Un cycliste heurté par un véhicule motorisé s’en sortirait mieux avec un casque
donc
⇨
Tous les cyclistes devraient porter un casque
Il est certain que si je roulais à vélo et que je me trouvais confronté à un véhicule à moteur se dirigeant inévitablement vers moi, je pourrais penser que – dans ces conditions spécifiques – un peu de polystyrène pourrait diminuer les chances d’être blessé. Mais comme pour tous ces exemples ci-dessus, ce serait une mauvaise base pour soutenir que toute personne qui circule à vélo devrait toujours porter un casque. Ce faisant, on passe à côté de tous les moyens positifs d’empêcher les gens d’être heurtés à la tête par des véhicules à moteur, et de toutes les conséquences négatives de forcer les gens à porter un casque lorsqu’ils veulent aller quelque part à vélo.
Le problème avec toutes ces formes d’arguments est ce que Jack Elder appelle – dans cet excellent fil Twitter qui a inspiré ce billet – la confusion du spécifique avec le général.
Quelque chose peut être une bonne idée dans des circonstances spécifiques et exceptionnelles, mais ce n’est pas une base solide pour suggérer que c’est une bonne idée en général. Le tour de passe-passe susmentionné implique la suppression de cette distinction.

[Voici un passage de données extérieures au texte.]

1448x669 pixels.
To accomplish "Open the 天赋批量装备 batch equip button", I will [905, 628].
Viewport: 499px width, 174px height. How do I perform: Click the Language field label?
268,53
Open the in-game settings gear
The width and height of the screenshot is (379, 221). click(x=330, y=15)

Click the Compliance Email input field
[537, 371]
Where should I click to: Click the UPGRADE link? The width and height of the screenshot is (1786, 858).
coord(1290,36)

Cette photo d’une récente conférence universitaire sur la médecine d’urgence a réussi à attirer 129 retweets, et a été partagée bien plus souvent par des médecins, des infirmières, des étudiants et des ambulanciers, tous d’accord avec le sentiment exprimé que les cyclistes devraient définitivement porter un casque, à tout moment, sur la base des statistiques indiquées dans le graphique.

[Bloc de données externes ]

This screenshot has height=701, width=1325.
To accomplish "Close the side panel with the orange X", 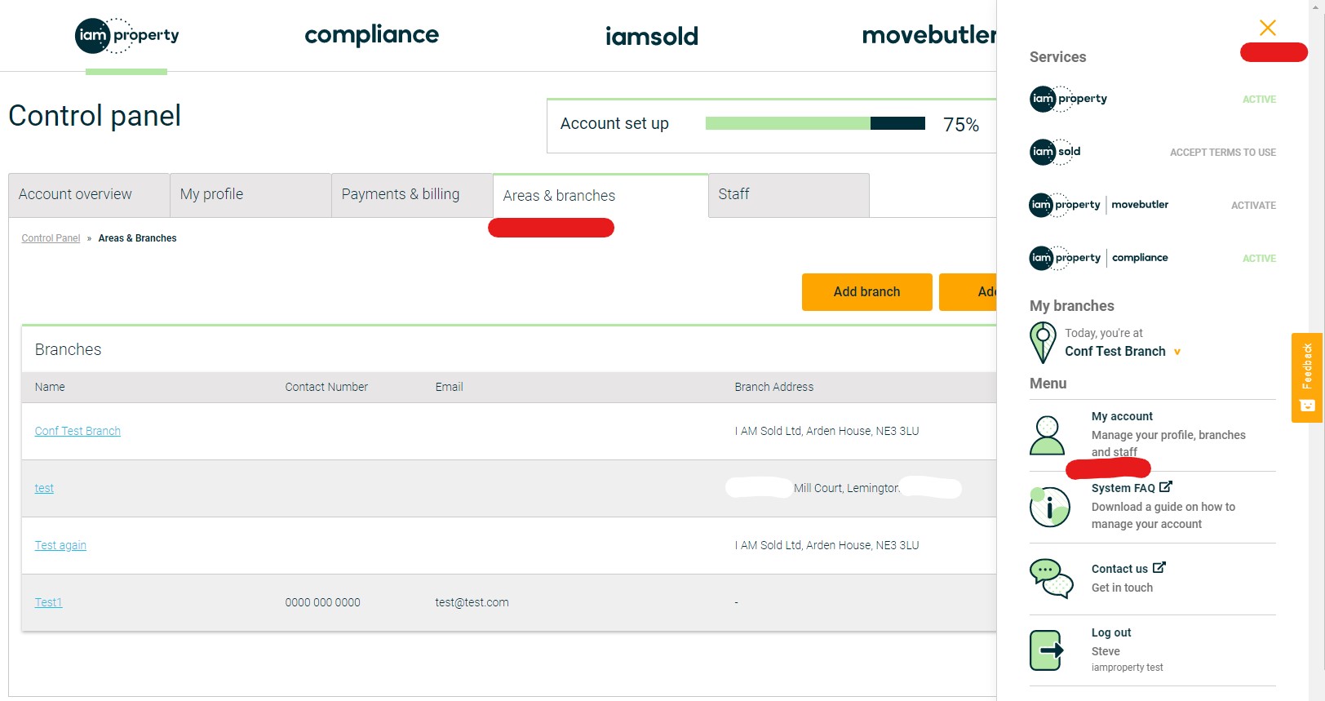I will pyautogui.click(x=1267, y=28).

Sans doute, dans les circonstances spécifiques des personnes souffrant d’une blessure suffisamment grave pour qu’elles soient admises à l’hôpital, ces blessures auraient pu être moins graves si elles avaient porté un équipement de protection. Mais est-ce une base solide pour affirmer que tout le monde devrait porter un équipement de protection à tout moment ? Il est certain que non. Cette position de principe ignore tous les moyens sensés dont nous devrions disposer pour prévenir les blessures et ignore toutes les conséquences négatives de l’obligation de porter un équipement de protection en permanence pour tenter d’atténuer les blessures graves mais rares.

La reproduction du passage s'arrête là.